::: Text section

Posted by ankur in Tech (372 words, approximately a 2 minute read)

In my last post, I mentioned that I had moved to a Pelican based blog. In this post, I'll document how I did this, for myself as a future reference and for others that might be looking for a resource. Yet another howto.

Requirements

  • I'm using a Fedora system, but you can use another Linux (or not) distribution too. Pelican is written in Python, so it should be easily usable on any system that has Python on it. This guide will limit itself to Fedora.

  • Pelican is available in the Fedora repositories:

    sudo yum install python-pelican
    
  • Git and a Github account

  • Your favourite text editor

  • Your hosting space - of course

Steps

  • Create a new repository on github and clone it. This will hold the source files for your posts.

  • To create a skeleton file, you can use the pelican-quickstart command.

  • This sets up your directory structure, like this:

    $ tree -L 1
    .
    ├── content
    ├── develop_server.sh
    ├── fabfile.py
    ├── Makefile
    ├── output
    ├── pelicanconf.py
    ├── pelican-plugins
    ├── publishconf.py
    ├── README.md
    └── voidy-bootstrap
    

The content directory will contain the source files. You can either use rst or markdown to write them. The output directory will contain the files pelican generates. The readme file is one that you'll set up, just for your github repo. voidy-boostrap is a theme I'm using and pelican-plugins is the plugins repository. More on these later.

::::::

## Tasks to carry out:
• a. In the post about setting up a Pelican blog, what command installs Pelican on Fedora?
• b. Keep writing the post about setting up a Pelican blog, picking up right after its last sentence.
The lines that come next aren't needed for any of this.

::: Dataset rows

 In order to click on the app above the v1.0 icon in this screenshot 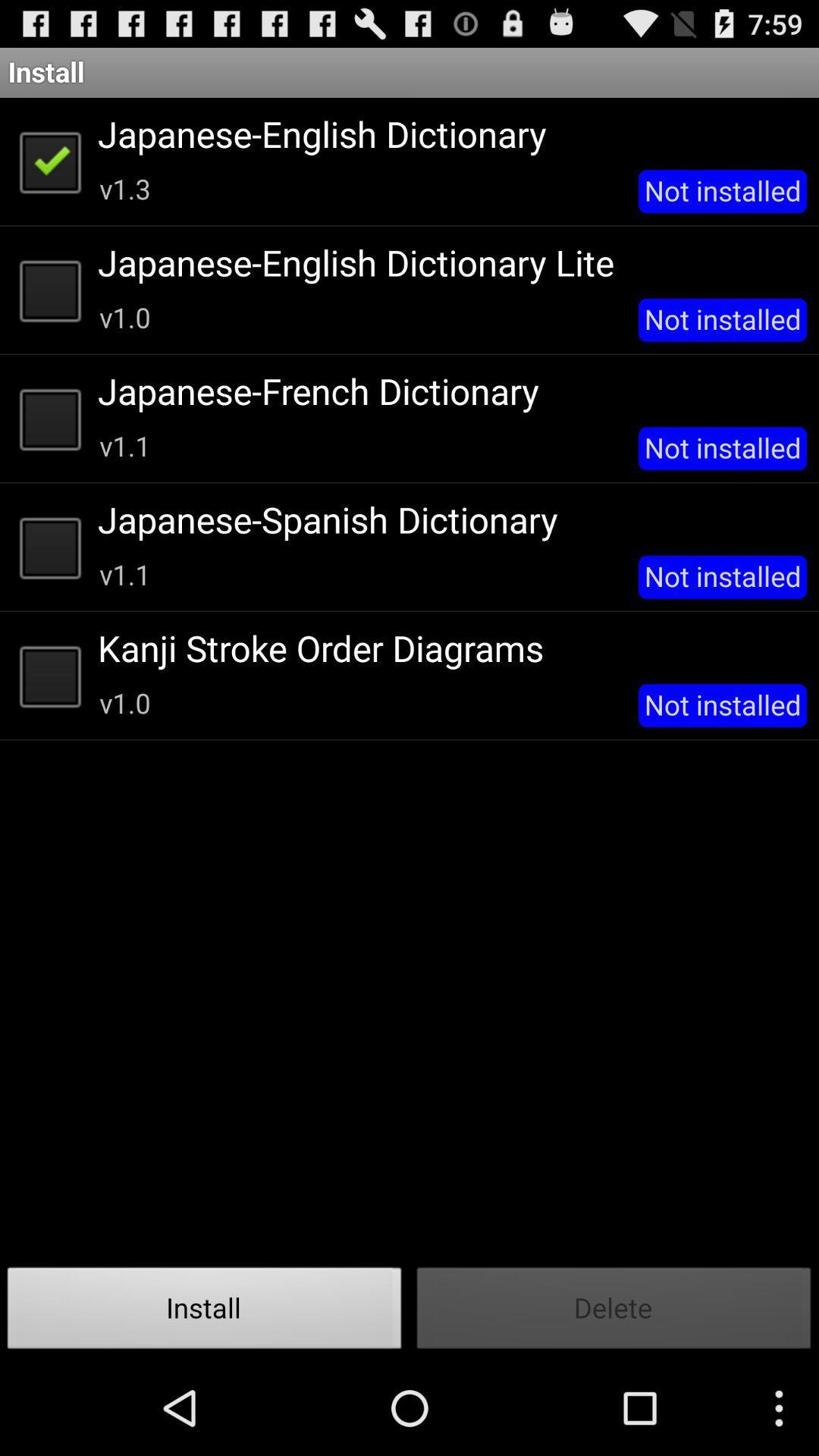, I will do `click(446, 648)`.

::::::
::: Dataset rows

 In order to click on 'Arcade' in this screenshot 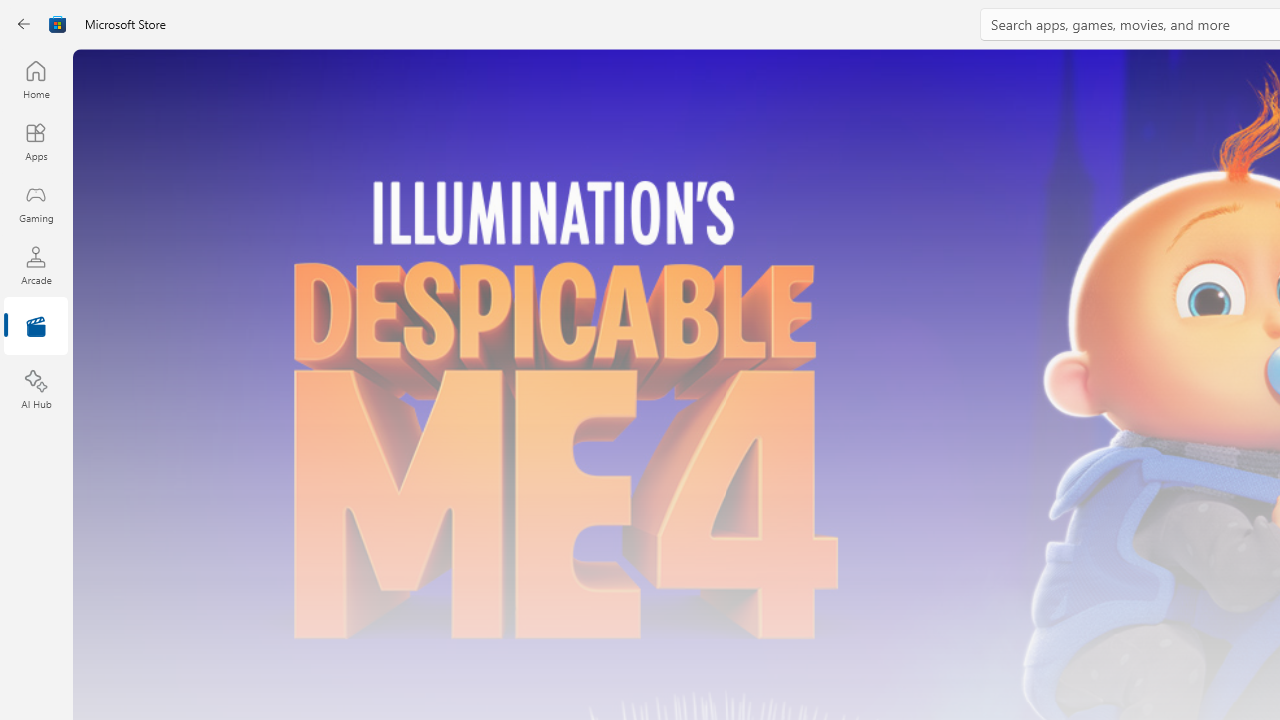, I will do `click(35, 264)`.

::::::

## Answers to each task:
• a. sudo yum install python-pelican

• b.
  • All you need to do is write a hello world post. Something like this:

    Hello World
    ###########
    
    :date: 2015-03-02 10:39
    :tags: Pelican, Wordpress
    :category: Tech
    :slug: hello-world
    :author: ankur
    :lang: en
    
    Hello World!
    
  • To compile this, you run make html and then make serve to take a look at your post (Direct your browser to localhost:8000). By default, it'll look quite simple. You can use pelican-themes to change how your stuff looks. They also have a set of plugins you can use.

Importing from Wordpress

  • Pelican provides a tool that lets you import your wordpress blog into it: pelican-import. It's far from perfect, though, so you're probably going to need to work on your posts before you publish. sed is quite useful.